If a line in the entries below contains the word "computer", it counts; report how many such lines there are, and only that number.

• **Records from a data source**:
* * * * * * *
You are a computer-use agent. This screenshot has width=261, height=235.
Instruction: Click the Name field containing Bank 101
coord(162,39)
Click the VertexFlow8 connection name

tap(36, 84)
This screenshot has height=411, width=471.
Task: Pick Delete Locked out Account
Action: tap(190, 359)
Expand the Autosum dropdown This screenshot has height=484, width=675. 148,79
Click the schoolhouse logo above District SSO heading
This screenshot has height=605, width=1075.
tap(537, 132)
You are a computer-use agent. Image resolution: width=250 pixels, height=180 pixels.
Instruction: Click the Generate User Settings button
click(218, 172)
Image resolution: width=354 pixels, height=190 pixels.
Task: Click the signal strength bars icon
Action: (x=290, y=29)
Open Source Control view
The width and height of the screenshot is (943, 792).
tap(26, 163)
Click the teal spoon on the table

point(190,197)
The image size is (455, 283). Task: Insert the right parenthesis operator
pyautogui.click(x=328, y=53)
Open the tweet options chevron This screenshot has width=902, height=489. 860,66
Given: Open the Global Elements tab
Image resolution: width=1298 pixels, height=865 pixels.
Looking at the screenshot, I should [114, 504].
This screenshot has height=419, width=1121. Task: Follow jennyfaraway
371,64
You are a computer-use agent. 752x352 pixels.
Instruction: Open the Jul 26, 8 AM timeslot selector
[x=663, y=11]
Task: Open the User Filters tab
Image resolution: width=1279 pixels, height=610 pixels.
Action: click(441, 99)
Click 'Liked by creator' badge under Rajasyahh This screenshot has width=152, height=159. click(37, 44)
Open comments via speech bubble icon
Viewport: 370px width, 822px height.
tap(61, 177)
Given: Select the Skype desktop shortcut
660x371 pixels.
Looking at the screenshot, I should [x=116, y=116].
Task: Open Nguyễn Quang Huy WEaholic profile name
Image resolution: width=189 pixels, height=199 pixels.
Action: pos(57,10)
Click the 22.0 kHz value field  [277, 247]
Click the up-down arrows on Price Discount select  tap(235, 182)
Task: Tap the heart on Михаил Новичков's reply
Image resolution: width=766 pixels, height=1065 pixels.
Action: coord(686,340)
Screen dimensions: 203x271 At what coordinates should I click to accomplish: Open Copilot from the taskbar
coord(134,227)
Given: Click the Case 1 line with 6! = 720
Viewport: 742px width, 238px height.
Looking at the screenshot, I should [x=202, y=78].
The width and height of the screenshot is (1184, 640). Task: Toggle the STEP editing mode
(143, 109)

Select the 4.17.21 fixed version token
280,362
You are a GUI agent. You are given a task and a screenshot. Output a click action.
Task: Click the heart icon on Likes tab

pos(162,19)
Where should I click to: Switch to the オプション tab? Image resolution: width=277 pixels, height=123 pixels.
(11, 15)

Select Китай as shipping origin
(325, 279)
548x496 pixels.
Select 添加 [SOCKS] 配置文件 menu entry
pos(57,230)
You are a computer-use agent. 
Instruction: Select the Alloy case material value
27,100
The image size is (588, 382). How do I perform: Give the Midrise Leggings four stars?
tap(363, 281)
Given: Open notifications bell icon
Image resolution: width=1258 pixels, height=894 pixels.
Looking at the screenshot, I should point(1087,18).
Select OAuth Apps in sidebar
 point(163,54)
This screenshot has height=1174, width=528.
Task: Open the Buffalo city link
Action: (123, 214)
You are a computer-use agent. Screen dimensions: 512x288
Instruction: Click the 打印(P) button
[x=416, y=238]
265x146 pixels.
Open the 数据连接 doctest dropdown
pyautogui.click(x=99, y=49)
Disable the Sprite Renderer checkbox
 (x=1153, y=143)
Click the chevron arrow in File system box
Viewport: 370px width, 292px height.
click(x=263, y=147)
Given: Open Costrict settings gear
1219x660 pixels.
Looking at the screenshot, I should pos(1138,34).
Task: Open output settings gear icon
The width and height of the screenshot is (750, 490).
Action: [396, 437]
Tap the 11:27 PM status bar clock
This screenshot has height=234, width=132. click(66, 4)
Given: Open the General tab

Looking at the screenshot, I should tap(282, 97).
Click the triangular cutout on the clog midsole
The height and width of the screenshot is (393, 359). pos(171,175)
* * * * * * *
• **RESPONSE BOX**:
5